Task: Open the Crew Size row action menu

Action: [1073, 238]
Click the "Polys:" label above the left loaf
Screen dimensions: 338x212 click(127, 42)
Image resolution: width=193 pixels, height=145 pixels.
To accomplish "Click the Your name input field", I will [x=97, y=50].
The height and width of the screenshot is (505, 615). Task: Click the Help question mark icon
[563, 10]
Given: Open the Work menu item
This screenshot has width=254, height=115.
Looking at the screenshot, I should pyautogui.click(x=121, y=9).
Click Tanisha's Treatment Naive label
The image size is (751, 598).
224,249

——————————

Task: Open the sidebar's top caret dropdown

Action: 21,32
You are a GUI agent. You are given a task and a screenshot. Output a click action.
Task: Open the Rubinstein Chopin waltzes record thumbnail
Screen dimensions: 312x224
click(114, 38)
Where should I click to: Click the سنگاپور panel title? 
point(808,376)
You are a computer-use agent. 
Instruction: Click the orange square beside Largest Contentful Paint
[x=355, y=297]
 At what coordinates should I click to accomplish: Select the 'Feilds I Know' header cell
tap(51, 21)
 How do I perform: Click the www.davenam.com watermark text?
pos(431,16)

——————————

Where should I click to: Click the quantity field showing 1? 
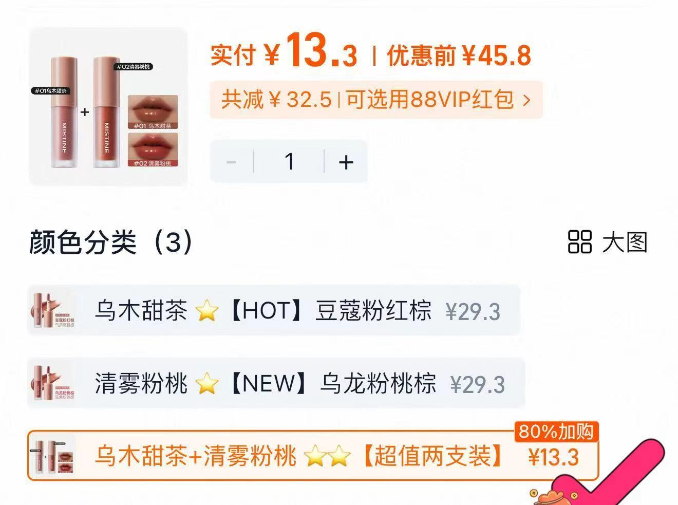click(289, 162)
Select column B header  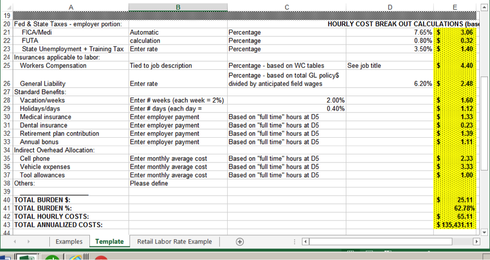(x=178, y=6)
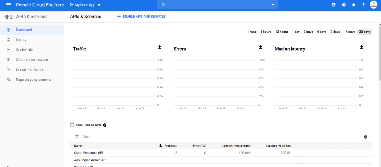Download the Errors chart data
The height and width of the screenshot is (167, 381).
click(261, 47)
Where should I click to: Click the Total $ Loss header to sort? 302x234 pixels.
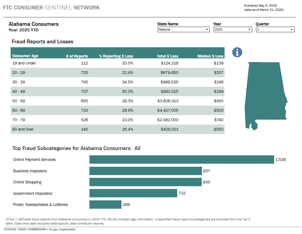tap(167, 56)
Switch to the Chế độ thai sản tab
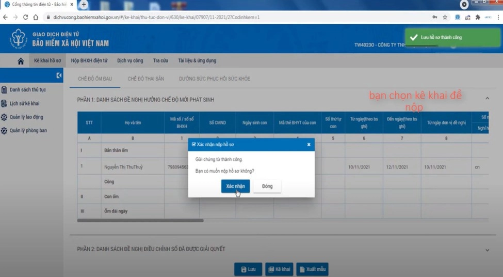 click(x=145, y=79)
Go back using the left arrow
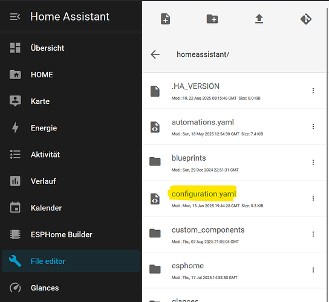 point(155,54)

——————————

* _THE PROBLEM_:
Work out how many lines of the material above contain "agent", then write that number alone.

* _YOUR SOLUTION_:
2